En esta imponente escena, tía Caterina es la única que contiene a duras penas la emoción. Tras la muerte de la madre de Vinicio, ella le cuidó hasta el final y fue quien le llevó en silla de ruedas hasta la plaza de San Pedro sin imaginarse que ocurriría uno de esos instantes difíciles de contemplar sin que nos remuevan por dentro. A Vinicio, los primeros síntomas de su enfermedad le llegaron sin avisar. Tenía 15 años cuando, a consecuencia de una enfermedad genética llamada neurofibromatosis, conocida por los especialistas como Recklinghausen, comenzaron a crecerle protuberancias por todo el cuerpo. Su cabeza sufrió la peor parte. Decenas de tumores deformaron su rostro provocándole constantes picores y heridas. Desde hacía mucho tiempo no se miraba en el espejo. Pocos contaban con que llegaría vivo hasta los 63, la edad a la que acaba de fallecer en el hospital de Vicenza, su ciudad. Pero lo que más dolía a Vinicio eran los efectos secundarios de su enfermedad: la vergüenza y la soledad por el asco y el miedo que despertaba en los demás. A la gente le resultaba muy difícil aguantarle la mirada. Sus vecinos tenían miedo de acercarse a él. A su padre le ocurría lo mismo. Nunca fue capaz de abrazarlo. Hacer amigos no es fácil cuando la gente cambia de acera para no cruzarse contigo. Cuando descubres miradas de espanto en el de enfrente. Además, costaba entenderle cuando hablaba, porque los tumores de la garganta le impedían articular las palabras con claridad.

La fotografía nos muestra lo que ocurrió en aquella audiencia general del 6 de noviembre de 2013, la primera vez que Vinicio visitaba el Vaticano. Entre todos los enfermos que se encontraban en primera fila, Francisco se fijó en el y fue como un rayo a su encuentro. Lo primero que hizo fue mirarlo a los ojos. Una mirada intensa, no de compasión, sino de profundo cariño. Vinicio no estaba acostumbrado a que le miraran sin fruncir el ceño. El Papa le puso una mano en la cabeza sin miedo a los granos que tocaba. Le acarició con ternura, sin prisa, como a un niño y, por si no fuera suficiente, también acercó sus labios y besó las verrugas de su frente. Ninguno de los presentes podía articular palabra. Se habría estropeado ese instante único que quedó inmortalizado por los fotógrafos. A Vinicio le explotaba el corazón. Toda una vida de dolor, sufrimiento y rechazo, redimida en un instante. Antes de despedirse, Francisco le agarró también la mano y se la acercó al corazón.
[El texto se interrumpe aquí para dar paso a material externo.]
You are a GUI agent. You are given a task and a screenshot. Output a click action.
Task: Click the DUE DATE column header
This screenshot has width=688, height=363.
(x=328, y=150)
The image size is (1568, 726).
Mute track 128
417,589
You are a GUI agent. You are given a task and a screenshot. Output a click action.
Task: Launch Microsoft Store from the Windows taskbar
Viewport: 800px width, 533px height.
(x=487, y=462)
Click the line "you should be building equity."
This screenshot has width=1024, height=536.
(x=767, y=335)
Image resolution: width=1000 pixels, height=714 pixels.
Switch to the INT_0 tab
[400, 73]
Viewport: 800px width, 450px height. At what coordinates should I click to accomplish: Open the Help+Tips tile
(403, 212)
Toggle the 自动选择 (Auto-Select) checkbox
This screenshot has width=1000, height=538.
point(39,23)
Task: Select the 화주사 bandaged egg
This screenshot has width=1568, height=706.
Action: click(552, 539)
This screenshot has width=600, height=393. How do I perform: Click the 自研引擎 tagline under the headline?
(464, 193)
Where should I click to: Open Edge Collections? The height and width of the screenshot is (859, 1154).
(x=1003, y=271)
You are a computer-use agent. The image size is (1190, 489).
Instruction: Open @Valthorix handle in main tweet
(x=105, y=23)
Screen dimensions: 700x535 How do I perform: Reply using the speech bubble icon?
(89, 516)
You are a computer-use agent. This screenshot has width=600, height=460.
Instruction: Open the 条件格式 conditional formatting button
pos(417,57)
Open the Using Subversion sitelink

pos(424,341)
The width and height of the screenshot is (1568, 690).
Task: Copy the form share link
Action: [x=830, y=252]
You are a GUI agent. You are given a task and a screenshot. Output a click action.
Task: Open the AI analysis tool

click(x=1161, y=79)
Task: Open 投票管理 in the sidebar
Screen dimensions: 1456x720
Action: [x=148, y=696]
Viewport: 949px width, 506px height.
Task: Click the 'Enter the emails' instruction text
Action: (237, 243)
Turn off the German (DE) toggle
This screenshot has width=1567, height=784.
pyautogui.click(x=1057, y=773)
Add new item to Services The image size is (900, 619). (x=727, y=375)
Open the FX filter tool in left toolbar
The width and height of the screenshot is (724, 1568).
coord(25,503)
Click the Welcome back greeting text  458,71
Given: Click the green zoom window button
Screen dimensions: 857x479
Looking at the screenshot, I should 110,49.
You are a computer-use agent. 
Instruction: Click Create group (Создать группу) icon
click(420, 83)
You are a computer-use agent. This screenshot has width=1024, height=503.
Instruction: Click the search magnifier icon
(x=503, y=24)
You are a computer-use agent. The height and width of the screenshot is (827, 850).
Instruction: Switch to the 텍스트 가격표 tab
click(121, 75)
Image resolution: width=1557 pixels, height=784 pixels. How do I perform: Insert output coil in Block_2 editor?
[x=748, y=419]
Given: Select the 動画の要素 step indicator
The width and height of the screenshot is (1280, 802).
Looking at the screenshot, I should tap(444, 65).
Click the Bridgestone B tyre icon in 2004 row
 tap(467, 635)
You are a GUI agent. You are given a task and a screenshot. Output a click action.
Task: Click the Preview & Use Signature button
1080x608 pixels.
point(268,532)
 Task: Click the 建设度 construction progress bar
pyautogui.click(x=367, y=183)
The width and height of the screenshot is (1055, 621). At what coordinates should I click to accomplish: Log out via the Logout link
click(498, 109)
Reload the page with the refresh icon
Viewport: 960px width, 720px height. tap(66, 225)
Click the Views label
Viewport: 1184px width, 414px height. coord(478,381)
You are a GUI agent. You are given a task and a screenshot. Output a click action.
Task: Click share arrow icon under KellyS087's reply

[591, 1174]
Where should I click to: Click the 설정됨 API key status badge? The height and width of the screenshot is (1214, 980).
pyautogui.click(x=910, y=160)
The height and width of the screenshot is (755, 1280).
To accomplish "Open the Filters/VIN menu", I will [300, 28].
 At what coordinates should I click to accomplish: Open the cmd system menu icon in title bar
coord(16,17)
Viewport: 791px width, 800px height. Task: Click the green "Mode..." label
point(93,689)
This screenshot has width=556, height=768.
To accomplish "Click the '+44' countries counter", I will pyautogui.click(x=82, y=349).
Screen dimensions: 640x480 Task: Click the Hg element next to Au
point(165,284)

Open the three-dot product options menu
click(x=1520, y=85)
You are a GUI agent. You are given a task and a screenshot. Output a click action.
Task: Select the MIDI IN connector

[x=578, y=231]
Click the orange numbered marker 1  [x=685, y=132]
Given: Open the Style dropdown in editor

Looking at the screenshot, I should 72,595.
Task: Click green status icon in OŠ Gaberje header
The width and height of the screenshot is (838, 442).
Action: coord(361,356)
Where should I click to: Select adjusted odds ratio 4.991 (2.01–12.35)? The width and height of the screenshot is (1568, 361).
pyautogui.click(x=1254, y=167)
Todavía faltaba el abrazo. Fue un abrazo que a Vinicio le pareció interminable y que a los demás nos estalló por dentro como la mejor de las homilías.

El Papa desconocía que los tumores de Vinicio no eran contagiosos. Le daba igual. Solo los padres son capaces de actuar así ante las heridas purulentas de un hijo. Esta es la ternura de la que habla Francisco. Más fuerte y poderosa que el miedo y que el asco.

Vinicio regresó a casa rejuvenecido, como si el Papa le hubiera liberado de una carga. Su tía Caterina también aseguraba que a partir de aquel abrazo era como si la gente al verlo se asustara menos que antes. Los últimos años de su vida los dedicó al voluntariado en una residencia de ancianos de su ciudad, aunque el avance de la enfermedad le dificultaba poco a poco la movilidad. Ha fallecido rodeado de la atención de médicos y sanitarios y hasta el alcalde ha pronunciado palabras de homenaje y agradecimiento por su ejemplo de superación. Un homenaje que hacemos extensivo desde estos párrafos de Alfa y Omega. Tanto a él como al gesto de un Pontífice que sirve como estandarte del Evangelio.